Ataxia Telangiectasia

Ataxia telangiectasia (AT) is an autosomal recessive disorder characterized by neurologic deterioration, telangiectasias, immunodeficiency states, and hypersensitivity to ionizing radiation. It is estimated that 1% of the general population may be heterozygote carriers of the ATM gene, which has been localized to chromosome 11q22-23.[152] More than 200 mutations in the gene have been identified to date, most of which are truncating mutations.[153] ATM proteins have been shown to play a role in cell cycle control.[154] In vitro, AT cells are sensitive to ionizing radiation and radiomimetic drugs, and lack cell cycle regulatory properties after exposure to radiation.[155]

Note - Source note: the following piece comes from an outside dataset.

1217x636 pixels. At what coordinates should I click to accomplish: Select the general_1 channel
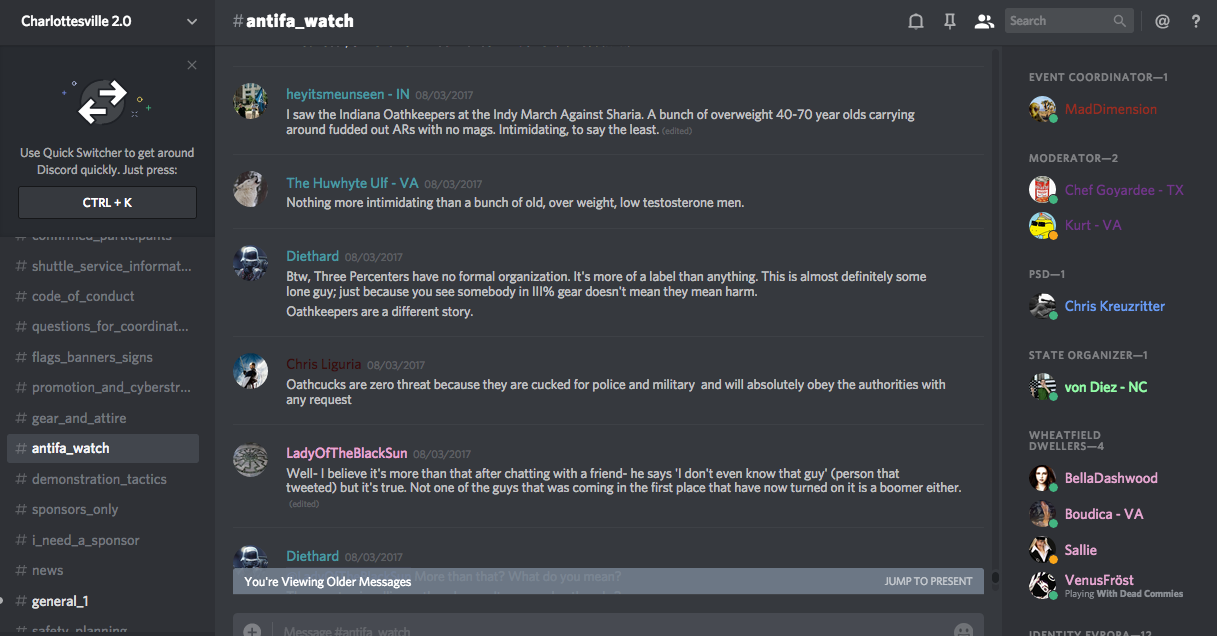point(60,601)
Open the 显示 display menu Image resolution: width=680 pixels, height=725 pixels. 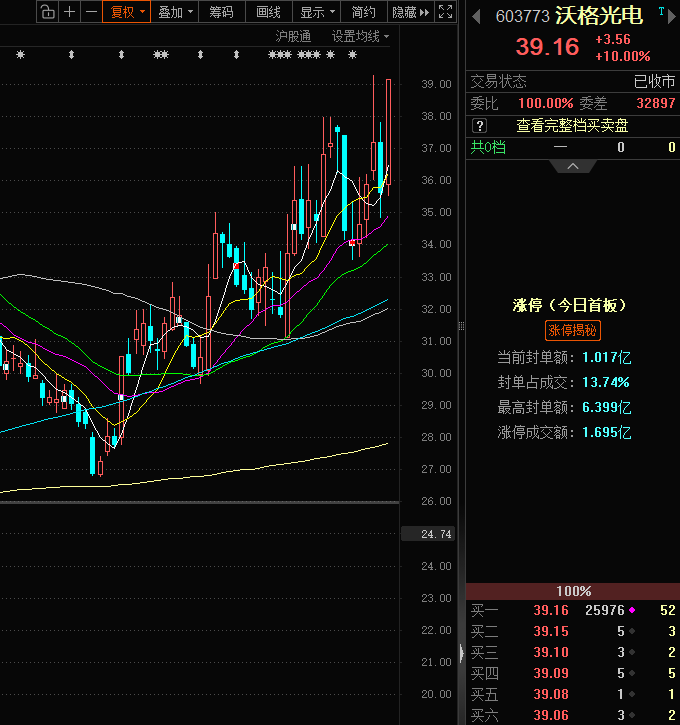pos(316,12)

It is well known that individuals homozygous for ATM are at increased risk of malignancies, especially hematologic. A number of epidemiologic studies have also suggested a statistically increased risk of breast cancer among female heterozygote carriers, with an estimated relative risk of 3.9 to 6.4.[156-158] Studies searching for an excess of ATM mutations among breast cancer patients have provided conflicting results.[159-166] If an association between the heterozygous carrier status and breast cancer is established, it could account for a significant proportion of hereditary breast cancer, given the high heterozygote carrier rate in the population, and could pose a potential risk related to screening-related radiation exposure in these individuals.

Peutz-Jeghers Syndrome

Peutz-Jeghers syndrome (PJS) is an early-onset autosomal dominant disorder characterized by melanocytic macules on the lips, perioral, and buccal regions, and multiple gastrointestinal polyps, both hamartomatous and adenomatous.[167-169] Mutations in the STK11 gene at chromosome 19p13.3, which appears to function as a tumor suppressor gene,[170] have been identified as one cause of PJS.[171,172] Germline mutations in STK11, also known as LKB1, have been reported and appear to be responsible for about 50% of the cases of PJS.[171-176] A meta-analysis performed on available reports from the literature concluded that patients with this syndrome have a very high risk of developing breast, gastrointestinal, and other malignancies. Of 210 patients with PJS in this overview, it was estimated that the risk of developing noncutaneous cancer between the ages of 15 years and 64 years is 93%. The highest cumulative risk in these patients was for breast (54%), colon (39%), pancreatic (36%), stomach (29%), and ovarian (21%) cancer. The risk estimates for breast and ovarian cancer are similar to those observed in women carrying BRCA1 or BRCA2 mutations.[177] Multiple case reports have suggested most ovarian cancer cases associated with this syndrome are sex cord stromal tumors, which have a variable behavior, ranging from benign to highly malignant.[178-181]

The identification and location of breast cancer genes permit further investigation of the precise role they play in cancer progression, and will allow us to determine the percentage of total breast cancer caused by the inheritance of mutant genes. This in turn will ultimately enrich our understanding of all breast cancer, sporadic as well as hereditary, and will facilitate the identification of high-risk individuals.